## [Exercise A]
The Mamba kernel excerpt below contains NKI code and PyTorch reference code. List every variable that receives a value in the NKI code.
## [Exercise B]
Using the Mamba kernel excerpt below, answer each question on its own line:
(i) On which engine does `nisa.tensor_tensor_scan` run?
(ii) How many `nisa.tensor_tensor` instructions accumulate the `scanC_i` results across states?
(iii) What shape is the accumulation buffer `scanC_accum`?

##### Source excerpt

Conveniently, NKI exposes another instruction :doc:`nisa.tensor_tensor_scan <../../api/generated/nki.isa.tensor_tensor_scan>`
on VectorE, which can perform the above loop nest in a *single* instruction by caching the intermediate scan result from
the previous time step internally in VectorE without going through SBUF.

.. code-block::

   scan_i = nisa.tensor_tensor_scan(deltaA_i, deltaBu_i, initial=0,
                                    op0=np.multiply, op1=np.add)

Note, the shape of ``scan_i`` is exactly the same as the input ``deltaA_i/deltaBu_i``\ : ``[channels_tiled, seq_len]``.

Step 5: Element-wise multiplication of C_i and scan_i
^^^^^^^^^^^^^^^^^^^^^^^^^^^^^^^^^^^^^^^^^^^^^^^^^^^^^

The PyTorch reference implementation is:

.. code-block::

   # scan_res: [batch_size, channels, state_size, seq_len]
   # C:        [batch_size, state_size, seq_len]
   scanC = C[:, None, :, :] * scan_res

   # Holding batch and state constant
   # scan_i: [channels_tiled, seq_len]
   # C_i:    [seq_len]
   scanC_i = C_i[None, :] * scan_i[:, :]

You know the drill - Since ``channels_tiled`` is the partition dimension in ``scan_i`` from the previous step, we need to
perform a partition-dimension broadcast on ``C_i`` before invoking ``nisa.tensor_tensor``\ :


.. _fig_mamba_step5:

.. figure:: ../../img/mamba_step5.png
   :align: center
   :width: 80%

   Step 5: p-dim broadcast + ``nisa.tensor_tensor``

The corresponding NKI code is:

.. code-block::

   C_i_bcast = C_i.broadcast((nl.tile_size.pmax, seq_len))
   scanC_i = nisa.tensor_tensor(scan_i, C_i_bcast, op=ml.multiply)

Step 6: Accumulation of scanC_i along ``state_size`` dimension
^^^^^^^^^^^^^^^^^^^^^^^^^^^^^^^^^^^^^^^^^^^^^^^^^^^^^^^^^^^^^^^^^^

So far in Step 1-5, all the computation is logically parallel across the ``state_size`` dimension in a Mamba layer. The
next step of computation introduces data dependency along the ``state_size`` dimension for the first time. The PyTorch reference
implementation is:

.. code-block::

   # scan_res: [batch_size, channels, state_size, seq_len]
   # C:        [batch_size, state_size, seq_len]
   # -2 dim is state_size
   scanC.sum(dim=-2)

   # Holding batch constant only.
   # scan_i_states: [channels_tiled, state_size, seq_len]
   (scanC_i).sum(dim=-2)

In NKI, we can accumulate the ``scanC_i`` results across states element-wise using ``state_size-1`` number of ``nisa.tensor_tensor``
instructions:

.. _fig_mamba_step6:

.. figure:: ../../img/mamba_step6.png
   :align: center
   :width: 80%

   Step 6: ``state_size-1`` number of ``nisa.tensor_tensor``

Since we will be looping over different states, we can also declare an empty accumulation buffer ``scanC_accum`` of shape
``[channels_tiled, seq_len]`` outside of the loop structure and accumulate into this buffer at the end of the every loop
iteration using ``+=`` operator. The use of a single accumulation buffer avoids allocating memory for ``scanC_i`` across
all states in SBUF. The corresponding NKI code is:

.. code-block::

   scanC_accum = nl.zeros(...)

##########
##### Recorded data

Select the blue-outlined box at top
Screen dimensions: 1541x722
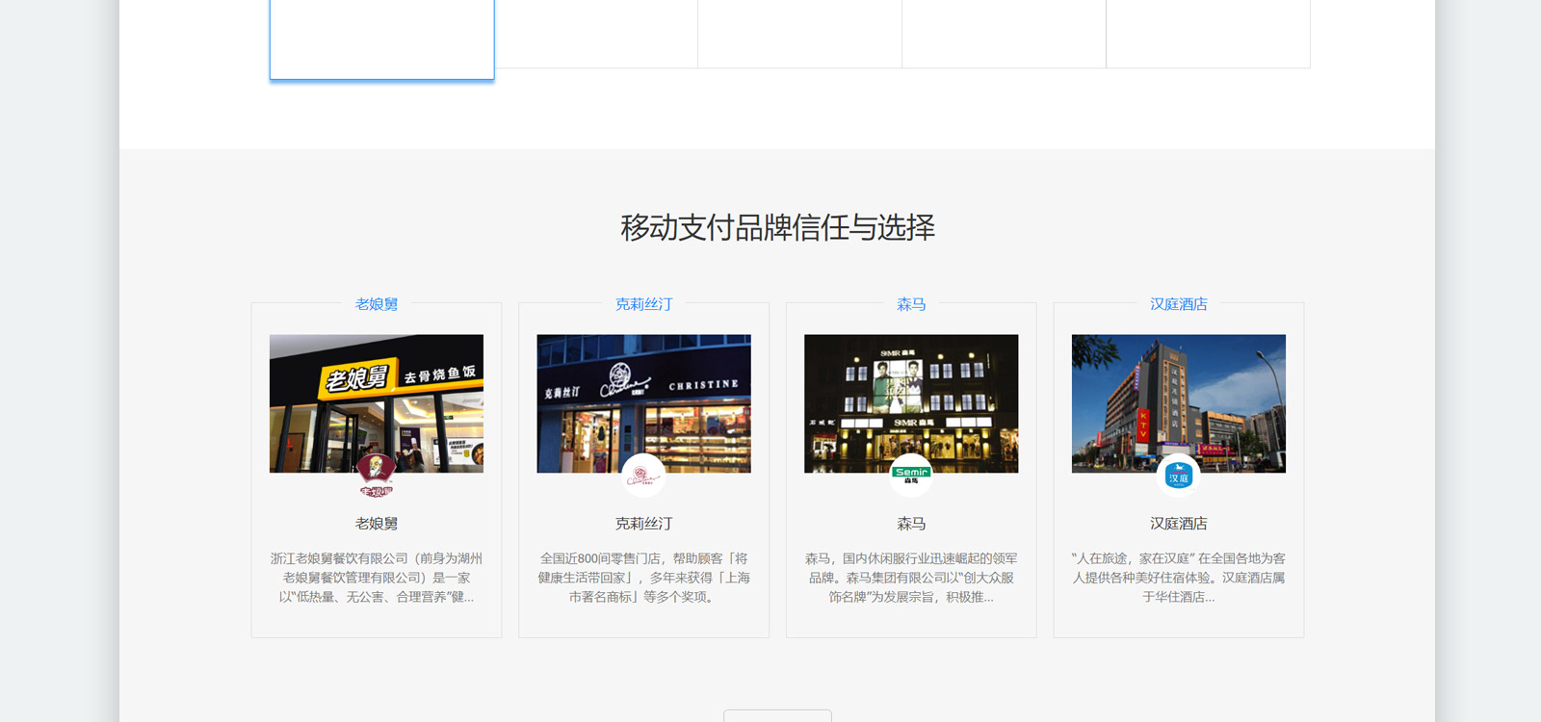point(382,39)
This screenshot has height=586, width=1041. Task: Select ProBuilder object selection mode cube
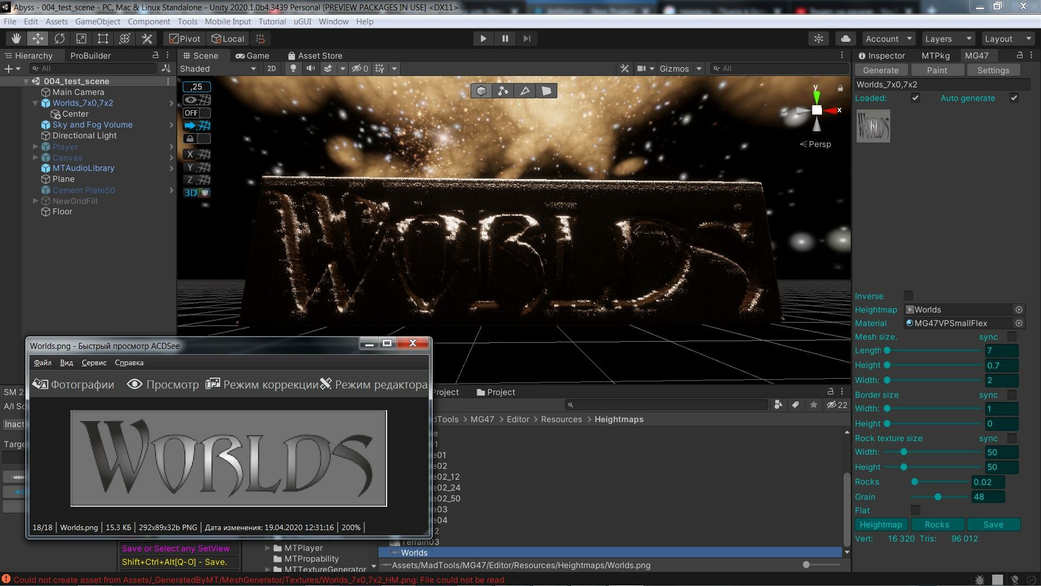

##########

## [Exercise response A]
scan_i
C_i_bcast
scanC_i
scanC_accum

## [Exercise response B]
(i) VectorE
(ii) state_size-1
(iii) [channels_tiled, seq_len]